Todo este escenario lo aprovecha la delincuencia para persistir en sus fechorías, convencida de que no le pasará nada, y puede incentivar a personas proclives al delito a cruzar la línea de la legalidad, acrecentando así la impunidad y la criminalidad en todas sus manifestaciones, como ocurre con el flagelo de la corrupción, que nos cuesta anualmente más de 50 billones de pesos, el equivalente a tres reformas tributarias.
¿Qué hacer? Comenzar por revisar nuestro proceder ciudadano en materia de deberes y obligaciones. De seguro, en un ejercicio de autocrítica todos tendremos que aceptar un mea culpa en esta creciente.
desinstitucionalización que vivimos, ya sea porque no cumplimos con nuestras responsabilidades individuales y colectivas, nos vendemos por un plato de lentejas, promovemos la cultura del atajo o simplemente porque nos quejamos de la situación, pero sin mover un dedo al respecto.

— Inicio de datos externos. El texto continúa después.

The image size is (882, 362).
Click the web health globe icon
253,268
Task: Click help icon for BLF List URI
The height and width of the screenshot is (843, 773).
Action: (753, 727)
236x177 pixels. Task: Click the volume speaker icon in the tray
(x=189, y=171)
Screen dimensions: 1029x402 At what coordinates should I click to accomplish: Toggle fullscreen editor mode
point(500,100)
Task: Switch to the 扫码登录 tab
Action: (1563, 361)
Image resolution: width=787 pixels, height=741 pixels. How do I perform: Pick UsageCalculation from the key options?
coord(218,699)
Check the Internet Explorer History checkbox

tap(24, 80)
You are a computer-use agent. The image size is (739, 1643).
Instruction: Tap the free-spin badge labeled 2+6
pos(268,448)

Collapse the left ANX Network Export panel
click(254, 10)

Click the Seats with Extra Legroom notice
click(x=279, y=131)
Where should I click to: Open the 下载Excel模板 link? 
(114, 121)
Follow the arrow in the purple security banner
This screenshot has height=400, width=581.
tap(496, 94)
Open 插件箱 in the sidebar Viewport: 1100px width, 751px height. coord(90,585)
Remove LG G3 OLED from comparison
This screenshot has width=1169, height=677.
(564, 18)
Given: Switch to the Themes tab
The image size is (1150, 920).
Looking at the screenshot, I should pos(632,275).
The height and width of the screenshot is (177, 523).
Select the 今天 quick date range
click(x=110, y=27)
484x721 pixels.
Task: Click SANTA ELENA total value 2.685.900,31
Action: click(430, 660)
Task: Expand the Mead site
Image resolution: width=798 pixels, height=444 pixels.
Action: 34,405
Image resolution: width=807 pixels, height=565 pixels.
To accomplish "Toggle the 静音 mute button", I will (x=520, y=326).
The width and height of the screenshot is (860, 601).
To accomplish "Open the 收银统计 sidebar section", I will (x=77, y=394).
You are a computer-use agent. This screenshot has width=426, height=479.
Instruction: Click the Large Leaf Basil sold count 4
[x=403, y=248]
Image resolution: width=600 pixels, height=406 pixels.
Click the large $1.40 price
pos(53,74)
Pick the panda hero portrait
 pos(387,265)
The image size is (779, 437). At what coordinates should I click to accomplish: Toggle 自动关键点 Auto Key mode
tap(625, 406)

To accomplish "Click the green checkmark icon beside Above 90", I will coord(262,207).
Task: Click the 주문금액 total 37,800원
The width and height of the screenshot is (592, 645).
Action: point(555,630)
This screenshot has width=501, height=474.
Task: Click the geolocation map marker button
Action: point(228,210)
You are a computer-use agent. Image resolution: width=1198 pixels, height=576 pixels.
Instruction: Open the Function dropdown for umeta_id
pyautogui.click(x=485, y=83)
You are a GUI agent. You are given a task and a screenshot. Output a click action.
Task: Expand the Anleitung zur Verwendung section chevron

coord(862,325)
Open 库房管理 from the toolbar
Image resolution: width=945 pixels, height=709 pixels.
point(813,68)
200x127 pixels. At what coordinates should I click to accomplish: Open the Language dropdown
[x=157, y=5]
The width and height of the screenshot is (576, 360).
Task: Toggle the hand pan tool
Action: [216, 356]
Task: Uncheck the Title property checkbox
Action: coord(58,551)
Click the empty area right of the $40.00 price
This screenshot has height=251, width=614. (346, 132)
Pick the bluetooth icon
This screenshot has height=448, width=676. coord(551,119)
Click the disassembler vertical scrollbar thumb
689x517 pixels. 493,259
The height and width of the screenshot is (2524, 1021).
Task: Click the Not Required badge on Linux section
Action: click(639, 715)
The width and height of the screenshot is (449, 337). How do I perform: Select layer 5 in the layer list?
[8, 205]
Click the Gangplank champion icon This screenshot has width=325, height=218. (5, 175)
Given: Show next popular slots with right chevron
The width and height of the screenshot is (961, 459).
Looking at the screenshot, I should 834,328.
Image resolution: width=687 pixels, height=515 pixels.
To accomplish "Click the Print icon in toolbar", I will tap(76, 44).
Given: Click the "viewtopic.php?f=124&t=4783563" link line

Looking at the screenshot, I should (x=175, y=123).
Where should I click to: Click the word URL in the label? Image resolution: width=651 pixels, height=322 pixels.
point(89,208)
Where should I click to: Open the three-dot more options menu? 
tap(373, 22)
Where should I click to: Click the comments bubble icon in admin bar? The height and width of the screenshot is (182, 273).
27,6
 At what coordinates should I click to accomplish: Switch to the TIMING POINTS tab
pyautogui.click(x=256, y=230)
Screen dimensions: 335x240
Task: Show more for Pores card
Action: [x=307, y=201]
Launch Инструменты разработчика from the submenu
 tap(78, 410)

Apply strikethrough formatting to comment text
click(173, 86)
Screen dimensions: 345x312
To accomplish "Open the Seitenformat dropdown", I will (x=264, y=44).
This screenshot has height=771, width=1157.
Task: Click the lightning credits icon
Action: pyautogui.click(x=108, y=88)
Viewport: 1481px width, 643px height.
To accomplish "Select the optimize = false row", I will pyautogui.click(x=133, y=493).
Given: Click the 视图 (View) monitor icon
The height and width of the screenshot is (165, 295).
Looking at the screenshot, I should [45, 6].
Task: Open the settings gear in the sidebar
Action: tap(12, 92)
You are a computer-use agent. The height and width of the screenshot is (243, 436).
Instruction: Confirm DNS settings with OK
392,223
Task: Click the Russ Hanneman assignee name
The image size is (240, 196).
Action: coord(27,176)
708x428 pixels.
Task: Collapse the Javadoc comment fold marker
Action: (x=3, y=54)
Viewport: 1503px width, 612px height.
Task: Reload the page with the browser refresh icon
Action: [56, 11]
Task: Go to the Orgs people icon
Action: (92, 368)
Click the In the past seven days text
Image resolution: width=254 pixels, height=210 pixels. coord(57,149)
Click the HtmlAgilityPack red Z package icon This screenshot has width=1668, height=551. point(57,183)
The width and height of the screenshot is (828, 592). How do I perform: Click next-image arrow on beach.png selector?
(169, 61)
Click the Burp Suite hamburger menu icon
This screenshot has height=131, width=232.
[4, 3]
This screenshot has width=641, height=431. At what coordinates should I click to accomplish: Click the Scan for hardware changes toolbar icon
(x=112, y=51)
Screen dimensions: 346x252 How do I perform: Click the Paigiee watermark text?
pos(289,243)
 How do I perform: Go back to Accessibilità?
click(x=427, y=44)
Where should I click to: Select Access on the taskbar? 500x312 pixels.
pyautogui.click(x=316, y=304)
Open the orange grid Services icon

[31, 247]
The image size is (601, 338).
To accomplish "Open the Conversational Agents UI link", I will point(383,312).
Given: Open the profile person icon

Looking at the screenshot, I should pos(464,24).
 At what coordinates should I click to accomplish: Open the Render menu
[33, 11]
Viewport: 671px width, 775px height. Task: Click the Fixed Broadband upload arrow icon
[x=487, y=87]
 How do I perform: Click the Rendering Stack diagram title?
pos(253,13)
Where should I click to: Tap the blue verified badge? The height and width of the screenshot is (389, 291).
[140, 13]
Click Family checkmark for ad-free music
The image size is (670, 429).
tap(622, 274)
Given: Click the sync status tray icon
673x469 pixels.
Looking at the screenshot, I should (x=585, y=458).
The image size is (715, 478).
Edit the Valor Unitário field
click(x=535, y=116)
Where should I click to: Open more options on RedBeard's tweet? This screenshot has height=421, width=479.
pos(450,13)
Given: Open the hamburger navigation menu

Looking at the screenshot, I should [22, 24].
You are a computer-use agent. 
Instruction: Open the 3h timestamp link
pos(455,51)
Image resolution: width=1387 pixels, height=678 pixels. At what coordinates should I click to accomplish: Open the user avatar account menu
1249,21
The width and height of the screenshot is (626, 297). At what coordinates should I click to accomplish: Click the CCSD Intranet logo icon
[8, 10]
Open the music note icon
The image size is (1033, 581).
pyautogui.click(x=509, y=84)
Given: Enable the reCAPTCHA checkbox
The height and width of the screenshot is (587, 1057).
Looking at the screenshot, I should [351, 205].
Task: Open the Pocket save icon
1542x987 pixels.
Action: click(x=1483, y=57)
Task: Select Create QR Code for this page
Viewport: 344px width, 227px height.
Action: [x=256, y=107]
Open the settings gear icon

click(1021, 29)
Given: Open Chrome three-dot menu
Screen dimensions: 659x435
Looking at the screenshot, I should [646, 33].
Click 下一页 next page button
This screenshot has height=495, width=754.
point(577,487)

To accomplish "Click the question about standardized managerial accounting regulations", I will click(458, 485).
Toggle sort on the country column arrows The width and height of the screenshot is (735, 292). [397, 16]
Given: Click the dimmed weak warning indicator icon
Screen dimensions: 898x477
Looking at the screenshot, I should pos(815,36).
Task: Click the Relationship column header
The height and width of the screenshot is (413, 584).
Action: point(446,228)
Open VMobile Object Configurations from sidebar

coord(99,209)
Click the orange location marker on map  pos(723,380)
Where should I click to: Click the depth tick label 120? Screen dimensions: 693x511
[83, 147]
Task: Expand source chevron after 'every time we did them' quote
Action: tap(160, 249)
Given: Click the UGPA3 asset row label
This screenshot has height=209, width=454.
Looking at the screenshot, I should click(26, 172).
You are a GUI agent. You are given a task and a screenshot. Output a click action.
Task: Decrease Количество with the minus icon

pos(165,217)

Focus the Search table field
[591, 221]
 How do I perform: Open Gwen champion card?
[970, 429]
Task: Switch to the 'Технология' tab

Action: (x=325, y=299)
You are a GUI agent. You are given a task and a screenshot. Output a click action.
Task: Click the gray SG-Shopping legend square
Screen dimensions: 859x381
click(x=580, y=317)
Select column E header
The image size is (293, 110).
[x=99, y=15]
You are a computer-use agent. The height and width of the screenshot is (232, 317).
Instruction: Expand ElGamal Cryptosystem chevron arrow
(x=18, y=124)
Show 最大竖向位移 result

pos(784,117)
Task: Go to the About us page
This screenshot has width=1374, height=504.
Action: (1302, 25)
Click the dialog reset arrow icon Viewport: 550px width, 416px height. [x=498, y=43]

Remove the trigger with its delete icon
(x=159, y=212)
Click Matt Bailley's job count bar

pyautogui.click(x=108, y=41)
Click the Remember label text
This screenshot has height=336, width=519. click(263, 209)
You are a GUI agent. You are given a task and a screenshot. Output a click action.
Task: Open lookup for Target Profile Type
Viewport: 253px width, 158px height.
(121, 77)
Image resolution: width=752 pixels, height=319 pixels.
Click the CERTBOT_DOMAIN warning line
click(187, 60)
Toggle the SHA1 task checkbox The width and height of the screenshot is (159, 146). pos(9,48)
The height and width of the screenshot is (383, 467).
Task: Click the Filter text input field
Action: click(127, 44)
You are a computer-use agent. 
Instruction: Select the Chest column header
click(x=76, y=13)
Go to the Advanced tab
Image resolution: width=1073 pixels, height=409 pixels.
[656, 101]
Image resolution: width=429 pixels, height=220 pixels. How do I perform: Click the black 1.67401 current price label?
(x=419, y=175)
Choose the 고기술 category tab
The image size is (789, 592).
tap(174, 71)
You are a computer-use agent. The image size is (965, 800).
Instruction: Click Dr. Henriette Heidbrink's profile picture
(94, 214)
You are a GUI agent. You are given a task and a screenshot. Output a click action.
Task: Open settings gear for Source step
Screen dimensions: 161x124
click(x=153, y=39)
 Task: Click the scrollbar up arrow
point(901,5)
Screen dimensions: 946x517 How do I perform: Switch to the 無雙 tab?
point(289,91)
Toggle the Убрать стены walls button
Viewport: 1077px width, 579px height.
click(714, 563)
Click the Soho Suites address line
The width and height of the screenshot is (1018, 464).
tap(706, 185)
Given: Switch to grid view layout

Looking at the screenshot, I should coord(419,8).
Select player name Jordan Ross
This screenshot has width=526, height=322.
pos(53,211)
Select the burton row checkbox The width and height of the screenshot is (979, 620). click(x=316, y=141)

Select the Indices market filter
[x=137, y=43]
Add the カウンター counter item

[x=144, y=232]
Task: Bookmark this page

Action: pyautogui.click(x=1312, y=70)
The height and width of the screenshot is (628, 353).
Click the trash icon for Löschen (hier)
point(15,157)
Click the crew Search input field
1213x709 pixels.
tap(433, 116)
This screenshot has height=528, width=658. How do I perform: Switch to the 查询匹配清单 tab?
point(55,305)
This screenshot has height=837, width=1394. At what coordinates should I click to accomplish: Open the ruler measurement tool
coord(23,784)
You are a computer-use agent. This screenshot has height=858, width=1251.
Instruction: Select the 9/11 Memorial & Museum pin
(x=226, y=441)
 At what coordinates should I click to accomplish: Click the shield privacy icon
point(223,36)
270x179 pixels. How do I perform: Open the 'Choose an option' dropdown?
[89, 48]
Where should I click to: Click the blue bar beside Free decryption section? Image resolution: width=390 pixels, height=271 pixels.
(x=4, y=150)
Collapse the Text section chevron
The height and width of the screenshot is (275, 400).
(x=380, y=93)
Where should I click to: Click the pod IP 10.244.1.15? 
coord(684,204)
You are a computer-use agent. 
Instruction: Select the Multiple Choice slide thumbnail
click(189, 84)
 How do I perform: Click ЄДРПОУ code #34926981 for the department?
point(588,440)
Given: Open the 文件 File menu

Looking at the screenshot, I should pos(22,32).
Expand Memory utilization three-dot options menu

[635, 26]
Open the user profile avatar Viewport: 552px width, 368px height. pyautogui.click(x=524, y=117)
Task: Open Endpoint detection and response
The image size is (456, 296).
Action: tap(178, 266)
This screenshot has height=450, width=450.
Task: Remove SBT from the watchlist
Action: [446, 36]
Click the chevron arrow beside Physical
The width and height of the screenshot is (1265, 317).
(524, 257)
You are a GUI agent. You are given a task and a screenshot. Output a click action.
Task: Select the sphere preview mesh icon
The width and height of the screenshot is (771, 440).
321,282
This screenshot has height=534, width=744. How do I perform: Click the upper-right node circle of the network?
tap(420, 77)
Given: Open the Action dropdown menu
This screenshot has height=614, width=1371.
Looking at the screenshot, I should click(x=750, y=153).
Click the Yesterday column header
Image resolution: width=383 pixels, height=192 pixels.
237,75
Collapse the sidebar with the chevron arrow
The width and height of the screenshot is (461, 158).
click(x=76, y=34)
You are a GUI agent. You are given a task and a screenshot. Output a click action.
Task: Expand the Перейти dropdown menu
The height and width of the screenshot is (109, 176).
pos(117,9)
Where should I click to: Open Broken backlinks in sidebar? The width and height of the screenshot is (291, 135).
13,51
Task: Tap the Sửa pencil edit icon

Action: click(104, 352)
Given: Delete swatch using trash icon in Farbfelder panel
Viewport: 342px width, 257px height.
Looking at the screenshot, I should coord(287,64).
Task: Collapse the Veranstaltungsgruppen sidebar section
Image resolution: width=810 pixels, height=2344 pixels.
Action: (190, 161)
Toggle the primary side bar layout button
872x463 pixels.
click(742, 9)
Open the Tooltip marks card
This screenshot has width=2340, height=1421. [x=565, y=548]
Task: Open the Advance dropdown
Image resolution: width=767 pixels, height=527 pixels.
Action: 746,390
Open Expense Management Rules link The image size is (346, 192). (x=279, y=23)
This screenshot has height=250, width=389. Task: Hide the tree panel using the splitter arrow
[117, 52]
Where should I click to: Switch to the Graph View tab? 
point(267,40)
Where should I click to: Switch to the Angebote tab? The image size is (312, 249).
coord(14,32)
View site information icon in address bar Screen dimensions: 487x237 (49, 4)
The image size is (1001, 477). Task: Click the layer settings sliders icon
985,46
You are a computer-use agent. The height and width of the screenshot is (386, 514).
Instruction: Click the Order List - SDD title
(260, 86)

Las próximas elecciones se convierten en una nueva oportunidad que nos brinda la democracia para potencializar nuevos liderazgos, capaces de pasar de reformas cosméticas a estructurales y de abandonar esa repetitiva estrategia de las falsas promesas y de los anuncios que tan solo se quedan en titulares de prensa. Necesitamos refrescar nuestras instituciones con otras formas de pensamiento, que no solo consideren al ciudadano un elector, sino que lo hagan partícipe activo de todas las decisiones. De esa manera será más fácil encontrar soluciones focalizadas y diferenciales a los problemas que nos agobian.
También deberíamos de apropiarnos de los 17 objetivos trazados en septiembre de 2015 por los líderes mundiales, a instancia del Programa de las Naciones Unidas para el Desarrollo, tendientes a erradicar la pobreza, proteger el planeta y asegurar la prosperidad para todos como parte de una nueva agenda de desarrollo sostenible con visión 2030; en especial el objetivo número 16: “Paz, Justicia e Instituciones Sólidas”.
En él se advierte que sin paz, estabilidad, derechos humanos y gobernabilidad efectiva basada en el Estado de Derecho no es posible alcanzar el desarrollo sostenible. “Vivimos en un mundo cada vez más dividido. Algunas regiones gozan de niveles permanentes de paz, seguridad y prosperidad, mientras que otras caen en ciclos aparentemente eternos de conflicto y violencia. De ninguna manera se trata de algo inevitable y debe ser abordado”.
Esta máxima, perfectamente aplicable a la realidad interna colombiana, nos tiene que hacer reflexionar como sociedad para fortalecer nuestra institucionalidad y así evitar ser víctimas de cantos de sirenas que pueden echar por la borda valores tan preciados como nuestra libertad y democracia.